-------- Sección del documento --------
Del desigual trato de entrambos sexos


El distinto trato de los sexos se funda originalmente en la distinta impresión que se hacen el uno al otro, y en la distinta fuerza corporal de que están dotados.


  • La pasión del hombre


Nosotros no podemos tocar la mujer sin sentirnos en algún modo influenciados del sexo, a la manera que los animales más bravíos, en llegando a sus hembras, se desarman por instinto.

Nuestros amores no admiten ni rival ni compañero. En hallando lo segundo, embravecen lo que halagaban, el hombre se hace una fiera, no se sacia de sangre, abravándose de la suya propia.

Violentada que sea una mujer sin su consentimiento, la infeliz se hace aborrecible del marido. Él se siente degradado, sin que ni en su concepto ni en el de nadie la integridad de la conciencia pueda subsanar el azar del cuerpo.

La soltera que se entrega libremente a uno, contrae para todos los demás una mancha que no se quita. Siempre, como suele decirse, tiene por qué callar. Tan delicada es la pasión del hombre.

La razón condena estas delicadezas, pero la naturaleza las inspira por unos fines tan sabios, al parecer, que no podría subsistir el mundo si la pasión del hombre no estuviese bajo de estos términos.

Que el bello sexo nos excite maquinalmente la pasión es tan necesario como que, sin ella, nos sería indiferente tener hembra de nuestra propia especie o de especies ajenas.

Los celos son también absolutamente necesarios, porque sin ellos nadie se cuidaría de excluir a los demás en el logro de los amores, ni tampoco se aprisionaría por una mujer determinada, así como nadie gasta su calor natural en hacienda que esté a discreción de otros. Los hijos se mirarían con frialdad y con desagrado desde los principios, al modo que los hijos de casa ajena, y bien pocos padres sufrieran la larga impertinencia de criarlos. No habría educación ni familias, los hombres carecieran de las obligaciones que los sujetan, e indómitos como fieras, no reconocieran fácilmente otras leyes que la fuerza.


  • Frialdad natural de la mujer


La mujer está organizada de otro modo que el hombre en orden a los amores.

La hembra, por principios mecánicos bien obvios, en ninguna especie necesita sentir tan vehementes estímulos como su compañero. No sólo no los necesita, mas también parece que no los experimenta, porque si los experimentase, mostraría de antemano el frenesí de aquél, o tiene tal vez algún instinto que la contenga del anhelo.

El personal del hombre hace poca impresión en el sentido de la mujer. Nuestras veleidades son rarísimas en ella. Le es extraño, le es desnatural, le es bochornoso, desmerece de ser la primera en los avances. Y el despagarse ella de una figura ridícula, es más bien por la afrenta de lucirse15 con un mueble tan fuera de todo estilo.
-------- Extracto fuente --------
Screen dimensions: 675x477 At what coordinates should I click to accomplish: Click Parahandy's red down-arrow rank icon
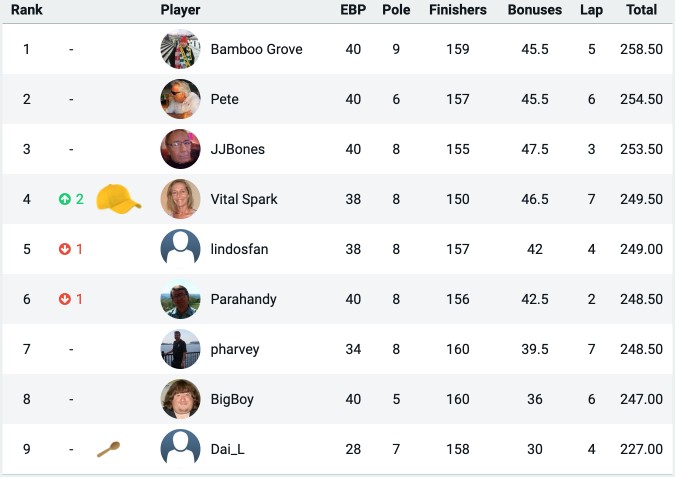point(65,299)
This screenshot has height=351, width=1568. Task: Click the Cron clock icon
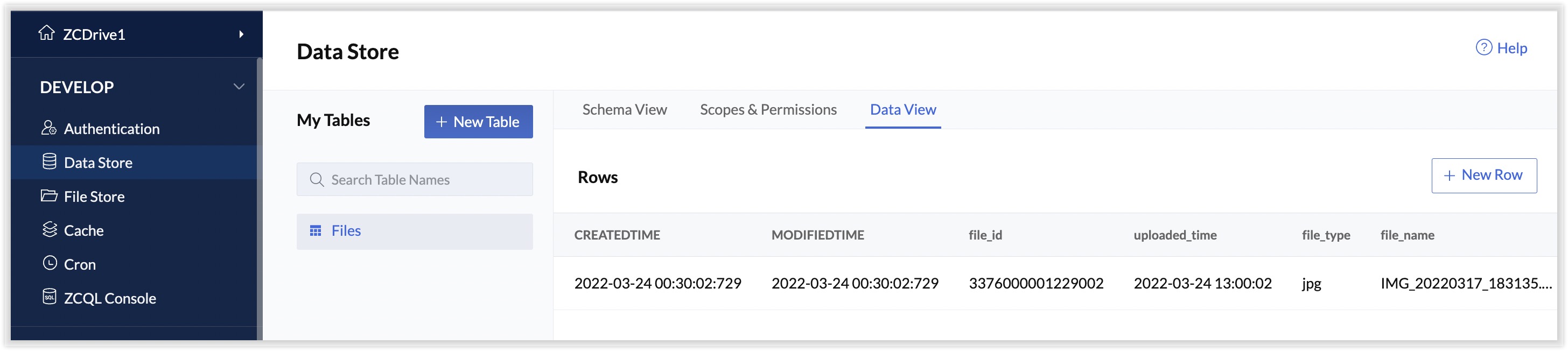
--------
Tareas y ejercicios:
(a) Indique si cada afirmación coincide con la sección del documento. Responda sí o no y cite las palabras del texto que lo deciden. (i) El distinto trato de los sexos se funda, entre otras cosas, en la diferencia de fuerza corporal. (ii) La razón aprueba las delicadezas de la pasión del hombre. (iii) Sin los celos no habría educación ni familias.
(b) Enumere todos los adjetivos que siguen a «le es» en la sección del documento.

Soluciones:
(a)
(i) Sí: «y en la distinta fuerza corporal de que están dotados».
(ii) No: «La razón condena estas delicadezas».
(iii) Sí: «No habría educación ni familias».

(b) extraño, desnatural, bochornoso